Sara Gross (born March 26, 1976 in Sarnia, Ontario) is a former professional triathlete, who was born in Canada but competed for Great Britain. She grew up in Kitchener, Ontario and Dubai, United Arab Emirates. In 2005, she won the ITU European Long Distance Triathlon (4 km swimming, 120 km road cycling, 30 km running) in Säter, Sweden. In 2014, she won two Ironman Triathlon events; Ironman Brazil and Ironman Mont-Tremblant. Gross retired from professional triathlon in 2016 and now focuses on her media career.

Gross attended Dollar Academy in Scotland for high school. She went on to attend Queen's University in Ontario, Canada where she obtained her bachelor's and master's degree.
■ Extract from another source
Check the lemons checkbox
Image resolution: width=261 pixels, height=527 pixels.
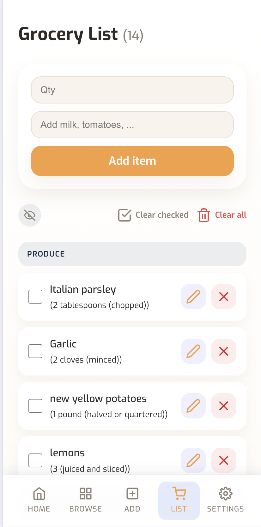[35, 460]
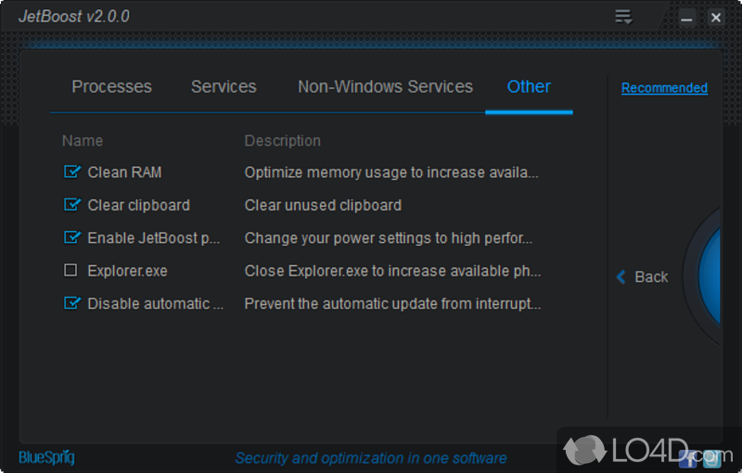
Task: Uncheck Enable JetBoost power plan option
Action: pos(71,237)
In June 2006, she graduated from University of Edinburgh earning a PhD in ancient history and religion with her dissertation focusing on women's history. It was during this time in Edinburgh that she took up the sport of triathlon.
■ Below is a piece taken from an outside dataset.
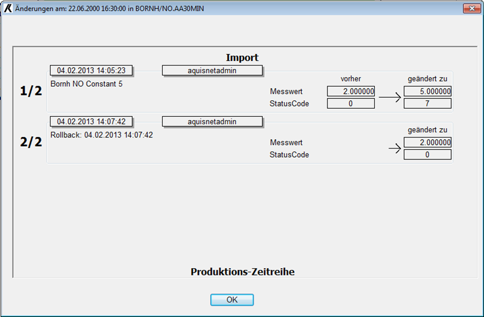484x317 pixels.
Task: Click the 'Bornh NO Constant 5' comment text
Action: 86,84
In 2014, Gross, co-founded and is currently President of TriEqual, a NGO whose mission is to promote fairness, development and equality for women in the sport of triathlon

Gross also co-founded Mercury Rising Triathlon, with Carrie Herman. MRT is a performance-based club in Victoria, British Columbia. where she works as a triathlon coach.

Gross is a member of the Bahrain Endurance Team, a professional triathlon team sponsored by His Highness Sheikh Nasser bin Hamad al Khalifa.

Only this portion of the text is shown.